(Data provided)

*** Begin section ***

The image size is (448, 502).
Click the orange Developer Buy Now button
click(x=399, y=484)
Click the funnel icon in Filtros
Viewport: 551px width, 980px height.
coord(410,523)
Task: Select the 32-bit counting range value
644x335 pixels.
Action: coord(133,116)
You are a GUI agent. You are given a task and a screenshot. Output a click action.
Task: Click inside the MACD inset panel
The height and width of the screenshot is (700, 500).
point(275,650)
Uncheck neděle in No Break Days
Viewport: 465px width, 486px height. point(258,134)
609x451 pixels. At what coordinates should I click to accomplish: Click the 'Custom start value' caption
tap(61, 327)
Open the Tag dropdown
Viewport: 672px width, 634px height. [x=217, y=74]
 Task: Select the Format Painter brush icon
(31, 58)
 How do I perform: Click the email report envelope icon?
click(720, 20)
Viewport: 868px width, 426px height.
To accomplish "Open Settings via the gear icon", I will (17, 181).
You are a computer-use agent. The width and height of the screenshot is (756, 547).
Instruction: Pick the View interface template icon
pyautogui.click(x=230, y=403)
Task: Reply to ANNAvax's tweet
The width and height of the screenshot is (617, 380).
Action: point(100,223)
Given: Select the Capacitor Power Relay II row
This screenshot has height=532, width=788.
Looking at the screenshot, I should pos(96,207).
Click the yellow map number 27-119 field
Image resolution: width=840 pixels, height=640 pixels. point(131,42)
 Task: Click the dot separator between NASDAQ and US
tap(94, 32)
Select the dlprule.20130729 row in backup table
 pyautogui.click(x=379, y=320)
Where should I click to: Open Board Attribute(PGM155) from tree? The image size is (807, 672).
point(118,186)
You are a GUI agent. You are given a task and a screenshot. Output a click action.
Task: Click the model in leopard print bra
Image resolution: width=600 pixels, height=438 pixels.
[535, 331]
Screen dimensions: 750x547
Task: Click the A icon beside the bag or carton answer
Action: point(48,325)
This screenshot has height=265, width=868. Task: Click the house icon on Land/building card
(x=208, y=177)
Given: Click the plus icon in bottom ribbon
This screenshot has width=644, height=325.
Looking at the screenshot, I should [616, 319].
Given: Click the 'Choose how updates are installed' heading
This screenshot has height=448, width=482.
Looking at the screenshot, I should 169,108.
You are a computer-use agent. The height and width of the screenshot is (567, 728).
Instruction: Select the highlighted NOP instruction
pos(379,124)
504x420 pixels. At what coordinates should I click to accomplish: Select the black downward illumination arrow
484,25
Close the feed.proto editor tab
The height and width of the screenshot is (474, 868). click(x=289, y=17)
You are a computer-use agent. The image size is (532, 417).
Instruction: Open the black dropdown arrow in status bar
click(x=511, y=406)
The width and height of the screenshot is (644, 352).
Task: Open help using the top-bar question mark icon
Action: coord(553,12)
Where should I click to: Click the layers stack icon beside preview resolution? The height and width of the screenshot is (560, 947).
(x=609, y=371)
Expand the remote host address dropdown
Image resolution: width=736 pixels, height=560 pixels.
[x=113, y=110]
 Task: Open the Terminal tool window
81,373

*** End section ***

(Problem statement) Find the lines in the entries above where "computer" occurs, and copy each of them.

(Written response)
You are a computer-use agent. The width and height of the screenshot is (756, 547).
You are a computer-use agent. The height and width of the screenshot is (567, 728).
You are a computer-use agent. The image size is (532, 417).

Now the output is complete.